Resources

Software & Tools

BioServices

BioServices is a Python package that provides access to many Bioinformatics Web Services (e.g., UniProt) and a framework to easily implement Web Service wrappers (based on WSDL/SOAP or REST protocols).

Bioservices is described in (Cokelaer et al., Bioinformatics 2013) and the package is available on the Pypi repository:  BioServices

 

CellNetOptimizer

CellNetOptimizer (CellNOpt) is a toolbox for creating logic-based models of signal transduction networks, and training them against high-throughput biochemical data, and is freely available both for R and matlab.

CellNOpt is described in (Terfve et al., BMC Sys Bio, 2012) and hosted at www.cellnopt.org

 

Cyrface

Cyrface establishes an interface between R and Cytoscape by using different Java-R libraries, e.g. Rserve, RCaller. Cyrface can be used as a Cytos cape plug-in, e.g. to run R commands within Cytoscape, or used as a library to allow your plug-in to connect to R.

Cyrface is described in (Gonçalves et al., F1000Research, 2013) and hosted at http://www.ebi.ac.uk/saezrodriguez/cno/cyrface/

 

CySBGN

CySBGN is a Cytoscape plug-in that extends the use of Cytoscape visualization and analysis features to SBGN maps. CySBGN adds support to Cytoscape to import, export, visualize, validate and analyse SBGN maps.

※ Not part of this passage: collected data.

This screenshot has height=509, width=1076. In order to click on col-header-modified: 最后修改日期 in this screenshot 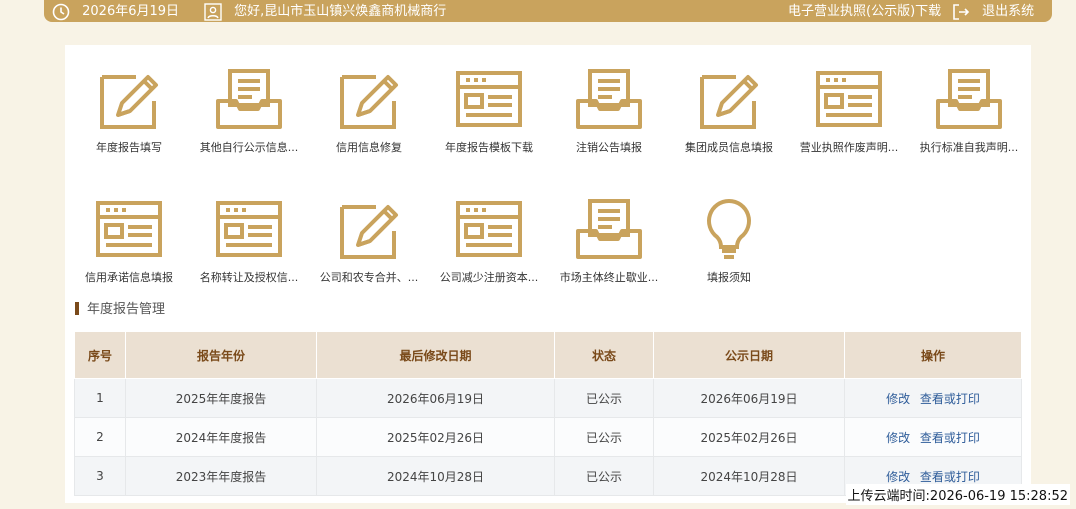, I will do `click(436, 355)`.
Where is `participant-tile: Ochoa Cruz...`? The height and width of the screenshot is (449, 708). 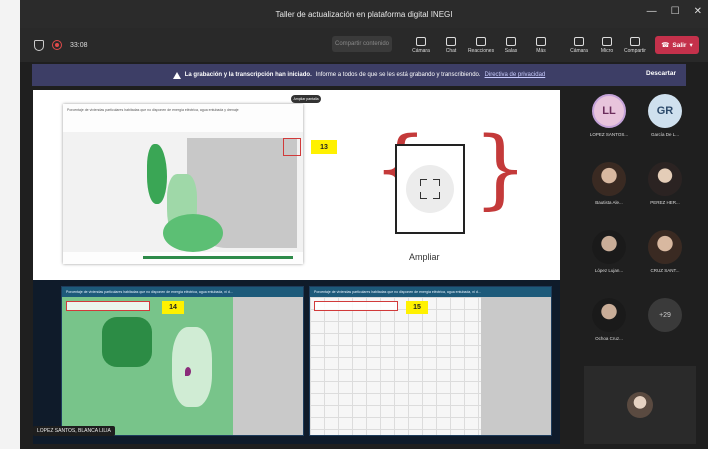
participant-tile: Ochoa Cruz... is located at coordinates (609, 325).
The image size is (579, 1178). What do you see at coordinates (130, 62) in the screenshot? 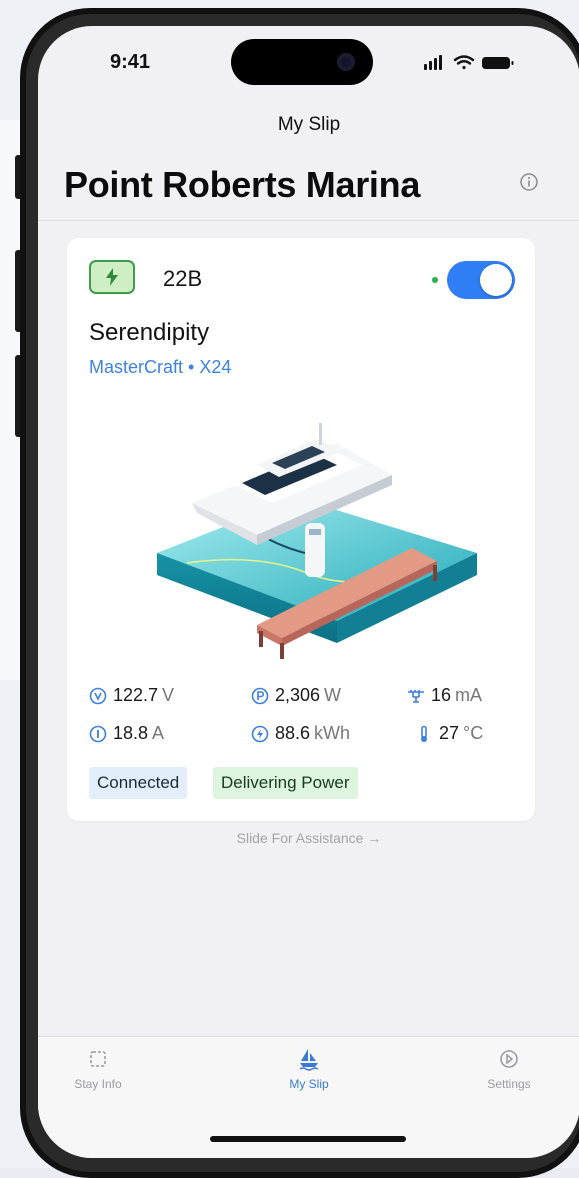
I see `status-time: 9:41` at bounding box center [130, 62].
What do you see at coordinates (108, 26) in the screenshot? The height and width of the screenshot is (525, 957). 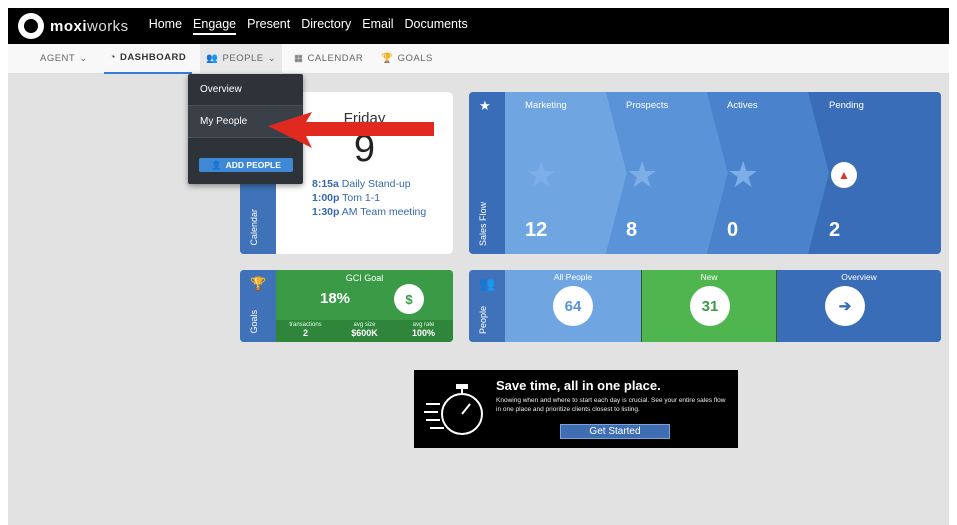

CySBGN is described in (Gonçalves et al, BMC Bioinformatics, 2013), and hosted at http://www.ebi.ac.uk/saezrodriguez/cysbgn/

 

DREAMTools

DREAMTools provides  the code used in the scoring of DREAM challenges that pose fundamental questions about system biology and translational medicine.
 
DREAMTools is described in (Cokelaer et al., F1000 Research 2016); the code is hosted at github.com/dreamtools and documented at http://dreamtools.readthedocs.io

 

DrugVsDisease

DrugVsDisease (DvD) provides a pipeline, available through R or Cytoscape, for the comparison of drug and disease gene expression profiles from public microarray repositories.

DvD is described in (Pacini et al., Bioinformatics 2013) and hosted at http://www.ebi.ac.uk/saezrodriguez/DVD/

 

GDSCTools

GDSCTools is an open-source Python library dedicated to the study pharmacogenomic relationships in the context of the GDSC (Genomics of Drug Sensitivity in Cancer) project. The main developer is Thomas Cokelaer (Institut Pasteur), and it is a joint effort with the groups of Mathew Garnett (Sanger Institute) and Julio Saez-Rodriguez.

GDSCTools is hosted at https://github.com/CancerRxGene/gdsctools and documented at http://gdsctools.readthedocs.io/en/master/.

 

KinAct

KinAct is a python package with different computational methods to infer kinase activities from phosphoproteomics datasets.

KinAct is described in (Wirbel et al. Meth. Mol. Biol., in press; available also in Biorxiv) and hosted at https://github.com/saezlab/kinact

 

MEIGO

MEIGO is a global optimization toolbox that includes a number of metaheuristic methods as well as a Bayesian inference method for parameter estimation. It is developed jointly with the group of Julio Banga.

MEIGO is described in (Egea et al, BMC Bioinformatics, 2014), and hosted at http://gingproc.iim.csic.es/meigo.html

 

OmniPath

OmniPath is a comprehensive collection of literature curated human signaling pathways accompanied by pypath, a powerful Python module for molecular networks and pathways analysis.

OmniPath is hosted at http://www.omnipathdb.org.

 

Plant PhysioSpace

Plant PhysioSpace enables the utilization of massive gene expresion data sets from heterogeneous soures to assess the type and quality of lab data derived from cell cultures, tissues or plants.

Plant PhysioSpace is hosted at http://plabipd.de/physiospace/.

 

Proteostasis Profiler (Pro2

Pro2 provides tools for the quantitative visual exploration of Proteostasis Network (PN) gene expression changes in human diseases, including heat maps, polar plots, and interactome-guided 3D topographic maps. 

Pro2 is hosted at http://www.proteostasys.org.

Data & Scripts

Lenz et al, Scientific Reports 2016

Datasets and R scripts accompanying Lenz et al. “Principal components analysis and the reported low intrinsic dimensionality of gene expression microarray data”, Sci Rep. 2016 Jun 2;6:25696. doi: 10.1038/srep25696

The file “Lenz_2016_Rcode.zip” is available for download here and includes:

  • Preprocessed dataset of 7100 microarray samples (Affymetrix Human U133 Plus 2.0) from 192 different tissues, cell types, disease states, or cell lines
  • Script for reproduction of all figures included in the paper.